### [TASK OBJECTIVE]
All lines below are to be transcribed exactly.

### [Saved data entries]
****************
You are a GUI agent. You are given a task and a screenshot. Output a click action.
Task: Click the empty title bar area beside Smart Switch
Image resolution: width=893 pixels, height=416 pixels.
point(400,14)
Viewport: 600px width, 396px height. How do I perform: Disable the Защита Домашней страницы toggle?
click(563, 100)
****************
### [TASK RESULT]
You are a GUI agent. You are given a task and a screenshot. Output a click action.
Task: Click the empty title bar area beside Smart Switch
Image resolution: width=893 pixels, height=416 pixels.
point(400,14)
Viewport: 600px width, 396px height. How do I perform: Disable the Защита Домашней страницы toggle?
click(563, 100)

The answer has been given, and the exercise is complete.